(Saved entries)
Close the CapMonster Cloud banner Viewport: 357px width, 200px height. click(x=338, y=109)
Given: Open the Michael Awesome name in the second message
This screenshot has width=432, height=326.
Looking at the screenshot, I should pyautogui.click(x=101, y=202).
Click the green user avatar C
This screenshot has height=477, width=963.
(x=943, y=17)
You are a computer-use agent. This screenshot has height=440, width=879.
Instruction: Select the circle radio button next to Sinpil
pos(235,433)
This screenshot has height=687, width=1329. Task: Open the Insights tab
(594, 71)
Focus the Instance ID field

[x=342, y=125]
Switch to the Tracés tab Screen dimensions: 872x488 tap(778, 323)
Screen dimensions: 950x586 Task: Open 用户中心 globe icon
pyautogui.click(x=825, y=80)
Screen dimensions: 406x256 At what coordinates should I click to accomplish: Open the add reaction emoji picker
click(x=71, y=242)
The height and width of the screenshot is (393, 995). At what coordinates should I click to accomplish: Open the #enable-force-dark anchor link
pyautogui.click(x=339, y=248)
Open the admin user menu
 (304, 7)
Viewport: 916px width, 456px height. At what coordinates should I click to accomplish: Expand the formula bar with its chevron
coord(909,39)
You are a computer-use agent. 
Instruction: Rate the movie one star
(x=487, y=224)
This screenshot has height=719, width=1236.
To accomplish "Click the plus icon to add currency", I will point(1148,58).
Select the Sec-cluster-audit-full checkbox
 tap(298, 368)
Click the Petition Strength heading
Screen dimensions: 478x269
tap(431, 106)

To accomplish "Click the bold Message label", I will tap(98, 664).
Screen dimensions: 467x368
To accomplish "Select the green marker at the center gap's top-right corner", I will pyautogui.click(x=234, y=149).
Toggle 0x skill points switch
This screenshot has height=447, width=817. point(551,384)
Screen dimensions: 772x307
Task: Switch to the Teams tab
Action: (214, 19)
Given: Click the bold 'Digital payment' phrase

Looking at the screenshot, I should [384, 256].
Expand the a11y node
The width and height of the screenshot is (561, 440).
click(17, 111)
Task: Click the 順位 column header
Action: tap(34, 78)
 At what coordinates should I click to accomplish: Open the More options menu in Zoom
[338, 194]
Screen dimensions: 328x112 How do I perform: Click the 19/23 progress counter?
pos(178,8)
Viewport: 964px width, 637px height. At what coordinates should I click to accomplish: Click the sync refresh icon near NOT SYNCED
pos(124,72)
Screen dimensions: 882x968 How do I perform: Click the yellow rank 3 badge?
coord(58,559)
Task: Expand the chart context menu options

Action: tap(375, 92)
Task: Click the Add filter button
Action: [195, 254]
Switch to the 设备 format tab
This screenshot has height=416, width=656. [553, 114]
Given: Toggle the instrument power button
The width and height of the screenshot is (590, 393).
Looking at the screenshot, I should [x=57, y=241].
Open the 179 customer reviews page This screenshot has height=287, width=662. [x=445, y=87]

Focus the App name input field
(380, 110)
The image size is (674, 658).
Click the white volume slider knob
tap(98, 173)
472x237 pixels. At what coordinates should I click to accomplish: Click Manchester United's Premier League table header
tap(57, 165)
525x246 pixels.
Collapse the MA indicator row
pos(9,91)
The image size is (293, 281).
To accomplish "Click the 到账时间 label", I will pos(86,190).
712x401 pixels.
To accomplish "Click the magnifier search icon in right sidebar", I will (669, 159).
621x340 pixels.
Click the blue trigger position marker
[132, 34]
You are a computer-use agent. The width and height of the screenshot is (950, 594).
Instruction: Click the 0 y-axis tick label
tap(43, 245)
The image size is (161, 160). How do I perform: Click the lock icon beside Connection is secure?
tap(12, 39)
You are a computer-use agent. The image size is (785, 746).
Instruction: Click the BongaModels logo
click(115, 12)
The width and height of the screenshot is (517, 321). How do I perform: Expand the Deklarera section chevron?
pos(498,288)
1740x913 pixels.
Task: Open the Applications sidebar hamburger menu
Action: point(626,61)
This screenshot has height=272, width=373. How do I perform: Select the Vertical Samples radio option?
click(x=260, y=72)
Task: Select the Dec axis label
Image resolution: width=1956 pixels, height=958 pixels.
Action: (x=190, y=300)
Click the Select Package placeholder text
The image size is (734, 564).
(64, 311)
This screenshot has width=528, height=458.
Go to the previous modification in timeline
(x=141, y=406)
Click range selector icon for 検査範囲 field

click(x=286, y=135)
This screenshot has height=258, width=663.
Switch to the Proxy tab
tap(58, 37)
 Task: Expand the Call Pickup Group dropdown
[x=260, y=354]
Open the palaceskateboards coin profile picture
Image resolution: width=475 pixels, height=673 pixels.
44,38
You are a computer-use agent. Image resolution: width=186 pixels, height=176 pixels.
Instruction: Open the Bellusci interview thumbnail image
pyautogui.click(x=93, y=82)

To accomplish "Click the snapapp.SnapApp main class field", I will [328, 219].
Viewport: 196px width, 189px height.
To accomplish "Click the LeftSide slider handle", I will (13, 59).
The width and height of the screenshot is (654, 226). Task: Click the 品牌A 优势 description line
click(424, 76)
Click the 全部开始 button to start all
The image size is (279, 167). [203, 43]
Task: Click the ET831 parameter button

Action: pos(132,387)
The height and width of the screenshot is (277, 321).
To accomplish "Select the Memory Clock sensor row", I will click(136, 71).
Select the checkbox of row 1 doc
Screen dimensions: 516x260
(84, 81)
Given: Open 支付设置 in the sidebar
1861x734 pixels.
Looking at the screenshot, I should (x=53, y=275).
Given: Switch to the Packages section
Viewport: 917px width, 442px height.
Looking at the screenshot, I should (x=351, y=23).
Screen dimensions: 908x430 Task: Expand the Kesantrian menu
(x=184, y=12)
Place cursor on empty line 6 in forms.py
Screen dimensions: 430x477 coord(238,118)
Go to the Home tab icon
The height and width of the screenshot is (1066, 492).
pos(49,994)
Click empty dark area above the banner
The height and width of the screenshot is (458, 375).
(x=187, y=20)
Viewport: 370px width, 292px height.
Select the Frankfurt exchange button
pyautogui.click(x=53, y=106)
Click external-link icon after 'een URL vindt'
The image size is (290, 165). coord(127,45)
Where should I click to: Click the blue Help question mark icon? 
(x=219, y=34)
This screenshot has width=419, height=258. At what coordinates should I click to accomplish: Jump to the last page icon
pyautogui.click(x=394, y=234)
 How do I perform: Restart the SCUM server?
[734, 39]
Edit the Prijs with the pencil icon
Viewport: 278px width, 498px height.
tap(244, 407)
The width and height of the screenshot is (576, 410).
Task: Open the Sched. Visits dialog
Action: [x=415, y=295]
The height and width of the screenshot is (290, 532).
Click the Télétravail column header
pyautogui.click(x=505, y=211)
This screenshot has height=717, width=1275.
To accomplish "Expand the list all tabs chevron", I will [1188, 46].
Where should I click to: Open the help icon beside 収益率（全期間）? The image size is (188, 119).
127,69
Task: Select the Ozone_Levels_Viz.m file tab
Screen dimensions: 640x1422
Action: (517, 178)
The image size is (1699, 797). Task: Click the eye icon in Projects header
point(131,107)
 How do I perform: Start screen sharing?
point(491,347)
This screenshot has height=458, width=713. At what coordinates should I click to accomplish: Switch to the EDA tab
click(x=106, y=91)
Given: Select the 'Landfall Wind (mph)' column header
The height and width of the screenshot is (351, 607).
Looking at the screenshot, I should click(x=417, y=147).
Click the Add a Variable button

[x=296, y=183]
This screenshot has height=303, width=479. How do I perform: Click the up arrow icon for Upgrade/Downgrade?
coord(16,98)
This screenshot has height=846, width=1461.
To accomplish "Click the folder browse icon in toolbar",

WORK REQUEST. Reproduce every line above. Keep it exact.

YOUR SOLUTION.
Close the CapMonster Cloud banner Viewport: 357px width, 200px height. click(x=338, y=109)
Given: Open the Michael Awesome name in the second message
This screenshot has width=432, height=326.
Looking at the screenshot, I should pyautogui.click(x=101, y=202).
Click the green user avatar C
This screenshot has height=477, width=963.
(x=943, y=17)
You are a computer-use agent. This screenshot has height=440, width=879.
Instruction: Select the circle radio button next to Sinpil
pos(235,433)
This screenshot has height=687, width=1329. Task: Open the Insights tab
(594, 71)
Focus the Instance ID field

[x=342, y=125]
Switch to the Tracés tab Screen dimensions: 872x488 tap(778, 323)
Screen dimensions: 950x586 Task: Open 用户中心 globe icon
pyautogui.click(x=825, y=80)
Screen dimensions: 406x256 At what coordinates should I click to accomplish: Open the add reaction emoji picker
click(x=71, y=242)
The height and width of the screenshot is (393, 995). At what coordinates should I click to accomplish: Open the #enable-force-dark anchor link
pyautogui.click(x=339, y=248)
Open the admin user menu
 (304, 7)
Viewport: 916px width, 456px height. At what coordinates should I click to accomplish: Expand the formula bar with its chevron
coord(909,39)
You are a computer-use agent. 
Instruction: Rate the movie one star
(x=487, y=224)
This screenshot has height=719, width=1236.
To accomplish "Click the plus icon to add currency", I will point(1148,58).
Select the Sec-cluster-audit-full checkbox
 tap(298, 368)
Click the Petition Strength heading
Screen dimensions: 478x269
tap(431, 106)

To accomplish "Click the bold Message label", I will tap(98, 664).
Screen dimensions: 467x368
To accomplish "Select the green marker at the center gap's top-right corner", I will pyautogui.click(x=234, y=149).
Toggle 0x skill points switch
This screenshot has height=447, width=817. point(551,384)
Screen dimensions: 772x307
Task: Switch to the Teams tab
Action: (214, 19)
Given: Click the bold 'Digital payment' phrase

Looking at the screenshot, I should [384, 256].
Expand the a11y node
The width and height of the screenshot is (561, 440).
click(17, 111)
Task: Click the 順位 column header
Action: tap(34, 78)
 At what coordinates should I click to accomplish: Open the More options menu in Zoom
[338, 194]
Screen dimensions: 328x112 How do I perform: Click the 19/23 progress counter?
pos(178,8)
Viewport: 964px width, 637px height. At what coordinates should I click to accomplish: Click the sync refresh icon near NOT SYNCED
pos(124,72)
Screen dimensions: 882x968 How do I perform: Click the yellow rank 3 badge?
coord(58,559)
Task: Expand the chart context menu options

Action: tap(375, 92)
Task: Click the Add filter button
Action: [195, 254]
Switch to the 设备 format tab
This screenshot has height=416, width=656. [553, 114]
Given: Toggle the instrument power button
The width and height of the screenshot is (590, 393).
Looking at the screenshot, I should [x=57, y=241].
Open the 179 customer reviews page This screenshot has height=287, width=662. [x=445, y=87]

Focus the App name input field
(380, 110)
The image size is (674, 658).
Click the white volume slider knob
tap(98, 173)
472x237 pixels. At what coordinates should I click to accomplish: Click Manchester United's Premier League table header
tap(57, 165)
525x246 pixels.
Collapse the MA indicator row
pos(9,91)
The image size is (293, 281).
To accomplish "Click the 到账时间 label", I will pos(86,190).
712x401 pixels.
To accomplish "Click the magnifier search icon in right sidebar", I will (669, 159).
621x340 pixels.
Click the blue trigger position marker
[132, 34]
You are a computer-use agent. The width and height of the screenshot is (950, 594).
Instruction: Click the 0 y-axis tick label
tap(43, 245)
The image size is (161, 160). How do I perform: Click the lock icon beside Connection is secure?
tap(12, 39)
You are a computer-use agent. The image size is (785, 746).
Instruction: Click the BongaModels logo
click(115, 12)
The width and height of the screenshot is (517, 321). How do I perform: Expand the Deklarera section chevron?
pos(498,288)
1740x913 pixels.
Task: Open the Applications sidebar hamburger menu
Action: point(626,61)
This screenshot has height=272, width=373. How do I perform: Select the Vertical Samples radio option?
click(x=260, y=72)
Task: Select the Dec axis label
Image resolution: width=1956 pixels, height=958 pixels.
Action: (x=190, y=300)
Click the Select Package placeholder text
The image size is (734, 564).
(64, 311)
This screenshot has width=528, height=458.
Go to the previous modification in timeline
(x=141, y=406)
Click range selector icon for 検査範囲 field

click(x=286, y=135)
This screenshot has height=258, width=663.
Switch to the Proxy tab
tap(58, 37)
 Task: Expand the Call Pickup Group dropdown
[x=260, y=354]
Open the palaceskateboards coin profile picture
Image resolution: width=475 pixels, height=673 pixels.
44,38
You are a computer-use agent. Image resolution: width=186 pixels, height=176 pixels.
Instruction: Open the Bellusci interview thumbnail image
pyautogui.click(x=93, y=82)

To accomplish "Click the snapapp.SnapApp main class field", I will [328, 219].
Viewport: 196px width, 189px height.
To accomplish "Click the LeftSide slider handle", I will (13, 59).
The width and height of the screenshot is (654, 226). Task: Click the 品牌A 优势 description line
click(424, 76)
Click the 全部开始 button to start all
The image size is (279, 167). [203, 43]
Task: Click the ET831 parameter button

Action: pos(132,387)
The height and width of the screenshot is (277, 321).
To accomplish "Select the Memory Clock sensor row", I will click(136, 71).
Select the checkbox of row 1 doc
Screen dimensions: 516x260
(84, 81)
Given: Open 支付设置 in the sidebar
1861x734 pixels.
Looking at the screenshot, I should (x=53, y=275).
Given: Switch to the Packages section
Viewport: 917px width, 442px height.
Looking at the screenshot, I should (x=351, y=23).
Screen dimensions: 908x430 Task: Expand the Kesantrian menu
(x=184, y=12)
Place cursor on empty line 6 in forms.py
Screen dimensions: 430x477 coord(238,118)
Go to the Home tab icon
The height and width of the screenshot is (1066, 492).
pos(49,994)
Click empty dark area above the banner
The height and width of the screenshot is (458, 375).
(x=187, y=20)
Viewport: 370px width, 292px height.
Select the Frankfurt exchange button
pyautogui.click(x=53, y=106)
Click external-link icon after 'een URL vindt'
The image size is (290, 165). coord(127,45)
Where should I click to: Click the blue Help question mark icon? 
(x=219, y=34)
This screenshot has width=419, height=258. At what coordinates should I click to accomplish: Jump to the last page icon
pyautogui.click(x=394, y=234)
 How do I perform: Restart the SCUM server?
[734, 39]
Edit the Prijs with the pencil icon
Viewport: 278px width, 498px height.
tap(244, 407)
The width and height of the screenshot is (576, 410).
Task: Open the Sched. Visits dialog
Action: [x=415, y=295]
The height and width of the screenshot is (290, 532).
Click the Télétravail column header
pyautogui.click(x=505, y=211)
This screenshot has height=717, width=1275.
To accomplish "Expand the list all tabs chevron", I will [1188, 46].
Where should I click to: Open the help icon beside 収益率（全期間）? The image size is (188, 119).
127,69
Task: Select the Ozone_Levels_Viz.m file tab
Screen dimensions: 640x1422
Action: (517, 178)
The image size is (1699, 797). Task: Click the eye icon in Projects header
point(131,107)
 How do I perform: Start screen sharing?
point(491,347)
This screenshot has height=458, width=713. At what coordinates should I click to accomplish: Switch to the EDA tab
click(x=106, y=91)
Given: Select the 'Landfall Wind (mph)' column header
The height and width of the screenshot is (351, 607).
Looking at the screenshot, I should click(x=417, y=147).
Click the Add a Variable button

[x=296, y=183]
This screenshot has height=303, width=479. How do I perform: Click the up arrow icon for Upgrade/Downgrade?
coord(16,98)
This screenshot has height=846, width=1461.
To accomplish "Click the folder browse icon in toolbar",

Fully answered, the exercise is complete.